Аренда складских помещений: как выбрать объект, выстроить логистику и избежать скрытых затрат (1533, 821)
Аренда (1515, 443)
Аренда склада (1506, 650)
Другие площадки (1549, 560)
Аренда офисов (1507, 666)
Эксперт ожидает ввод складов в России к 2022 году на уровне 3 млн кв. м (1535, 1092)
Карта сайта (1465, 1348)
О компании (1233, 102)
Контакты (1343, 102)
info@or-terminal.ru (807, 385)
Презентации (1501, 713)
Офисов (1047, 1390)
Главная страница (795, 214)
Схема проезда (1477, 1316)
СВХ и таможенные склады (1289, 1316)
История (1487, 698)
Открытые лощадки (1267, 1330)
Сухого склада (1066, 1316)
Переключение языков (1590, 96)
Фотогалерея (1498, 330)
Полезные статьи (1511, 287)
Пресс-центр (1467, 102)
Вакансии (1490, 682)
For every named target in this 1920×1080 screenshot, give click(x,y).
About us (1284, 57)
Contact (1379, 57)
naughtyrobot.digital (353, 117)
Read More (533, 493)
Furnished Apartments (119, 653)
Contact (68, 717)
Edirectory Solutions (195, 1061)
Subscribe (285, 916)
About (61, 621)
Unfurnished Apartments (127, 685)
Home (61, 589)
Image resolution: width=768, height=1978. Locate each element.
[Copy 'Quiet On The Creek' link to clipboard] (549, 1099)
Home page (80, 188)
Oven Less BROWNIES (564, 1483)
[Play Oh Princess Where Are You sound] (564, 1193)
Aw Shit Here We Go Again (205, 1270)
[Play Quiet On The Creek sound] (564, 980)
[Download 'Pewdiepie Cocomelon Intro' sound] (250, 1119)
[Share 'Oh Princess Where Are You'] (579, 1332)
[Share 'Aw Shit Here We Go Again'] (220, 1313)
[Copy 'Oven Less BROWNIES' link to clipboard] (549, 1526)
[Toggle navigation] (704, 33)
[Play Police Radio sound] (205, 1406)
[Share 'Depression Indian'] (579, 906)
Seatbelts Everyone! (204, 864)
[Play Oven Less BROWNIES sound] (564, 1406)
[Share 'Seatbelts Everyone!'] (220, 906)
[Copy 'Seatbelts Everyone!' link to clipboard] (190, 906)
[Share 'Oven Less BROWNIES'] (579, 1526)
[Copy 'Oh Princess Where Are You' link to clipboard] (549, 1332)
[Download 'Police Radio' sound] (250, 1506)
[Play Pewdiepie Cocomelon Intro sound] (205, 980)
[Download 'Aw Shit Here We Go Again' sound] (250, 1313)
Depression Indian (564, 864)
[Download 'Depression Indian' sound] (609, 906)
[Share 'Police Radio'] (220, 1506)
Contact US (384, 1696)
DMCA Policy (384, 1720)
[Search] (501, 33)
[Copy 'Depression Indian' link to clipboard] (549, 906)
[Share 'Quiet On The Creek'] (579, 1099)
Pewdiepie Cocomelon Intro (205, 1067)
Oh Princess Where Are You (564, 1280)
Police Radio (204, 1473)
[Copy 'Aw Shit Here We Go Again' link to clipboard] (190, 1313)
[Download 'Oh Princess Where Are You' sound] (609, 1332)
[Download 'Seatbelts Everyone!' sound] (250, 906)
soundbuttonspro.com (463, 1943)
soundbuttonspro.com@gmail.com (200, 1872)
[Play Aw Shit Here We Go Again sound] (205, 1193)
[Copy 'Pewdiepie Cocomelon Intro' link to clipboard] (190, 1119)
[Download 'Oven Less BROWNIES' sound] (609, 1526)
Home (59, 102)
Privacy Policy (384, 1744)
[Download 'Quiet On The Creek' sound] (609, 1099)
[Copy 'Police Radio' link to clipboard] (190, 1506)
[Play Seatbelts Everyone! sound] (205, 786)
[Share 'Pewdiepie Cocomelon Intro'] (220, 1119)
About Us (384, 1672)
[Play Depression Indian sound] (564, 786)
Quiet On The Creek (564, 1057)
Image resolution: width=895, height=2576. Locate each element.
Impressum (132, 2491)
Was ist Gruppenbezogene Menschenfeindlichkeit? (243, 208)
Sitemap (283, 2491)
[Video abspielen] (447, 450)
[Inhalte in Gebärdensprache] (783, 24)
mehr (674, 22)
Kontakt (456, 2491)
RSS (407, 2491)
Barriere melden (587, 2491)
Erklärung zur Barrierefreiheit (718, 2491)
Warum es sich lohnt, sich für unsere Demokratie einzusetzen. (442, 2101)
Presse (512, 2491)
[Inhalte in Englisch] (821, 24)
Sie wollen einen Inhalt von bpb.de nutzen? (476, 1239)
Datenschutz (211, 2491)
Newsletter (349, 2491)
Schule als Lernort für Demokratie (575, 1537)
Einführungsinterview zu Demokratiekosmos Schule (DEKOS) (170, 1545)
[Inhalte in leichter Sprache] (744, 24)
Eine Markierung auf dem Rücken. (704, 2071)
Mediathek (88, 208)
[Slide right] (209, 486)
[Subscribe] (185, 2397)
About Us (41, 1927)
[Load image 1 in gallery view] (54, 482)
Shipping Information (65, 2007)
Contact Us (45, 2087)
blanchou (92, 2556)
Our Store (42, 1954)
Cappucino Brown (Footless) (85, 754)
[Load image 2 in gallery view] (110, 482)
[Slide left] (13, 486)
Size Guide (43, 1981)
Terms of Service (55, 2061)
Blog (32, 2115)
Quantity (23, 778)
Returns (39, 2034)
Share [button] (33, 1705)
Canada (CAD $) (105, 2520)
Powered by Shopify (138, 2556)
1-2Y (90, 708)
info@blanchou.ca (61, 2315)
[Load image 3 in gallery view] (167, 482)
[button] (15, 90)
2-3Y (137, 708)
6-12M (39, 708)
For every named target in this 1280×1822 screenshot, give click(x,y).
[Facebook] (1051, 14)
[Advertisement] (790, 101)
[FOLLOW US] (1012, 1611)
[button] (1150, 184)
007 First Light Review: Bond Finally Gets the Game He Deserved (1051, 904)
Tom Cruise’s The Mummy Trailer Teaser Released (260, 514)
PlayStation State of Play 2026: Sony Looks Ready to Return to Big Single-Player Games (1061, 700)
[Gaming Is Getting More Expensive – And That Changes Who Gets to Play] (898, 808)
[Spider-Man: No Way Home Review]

[PROBLEM STATEMENT]
Provide only the count of lines in the records above that hold the word "Home".

[RESULT]
4